** Opening Excerpted data block **

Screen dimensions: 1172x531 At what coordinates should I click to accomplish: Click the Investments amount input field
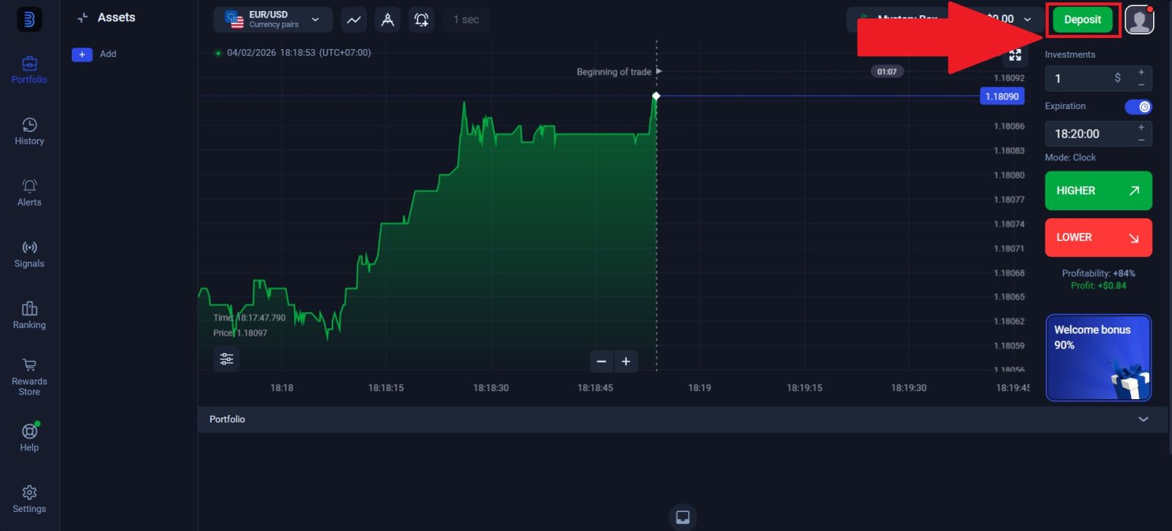point(1083,78)
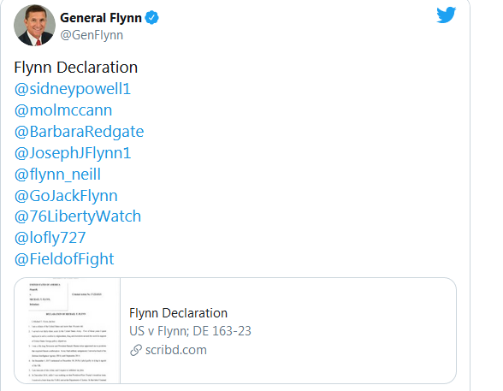Open the @GoJackFlynn mention
This screenshot has width=503, height=391.
pos(66,196)
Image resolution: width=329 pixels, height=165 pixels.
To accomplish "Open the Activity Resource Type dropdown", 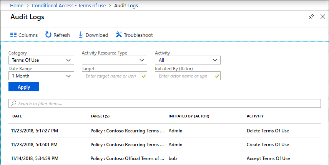I will point(114,60).
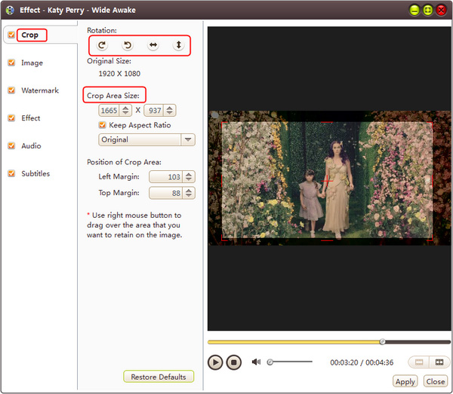Open the Original aspect ratio dropdown
Viewport: 453px width, 394px height.
click(187, 140)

** Closing Excerpted data block **

> _Try it_
Restate the material word for word from its first line through the line containing "Image resolution: width=329", both included; the pictures do not belong in it.

> _Solution_
Screen dimensions: 1172x531 At what coordinates should I click to accomplish: Click the Investments amount input field
point(1083,78)
Open the @GoJackFlynn mention
This screenshot has width=503, height=391.
pos(66,196)
Image resolution: width=329 pixels, height=165 pixels.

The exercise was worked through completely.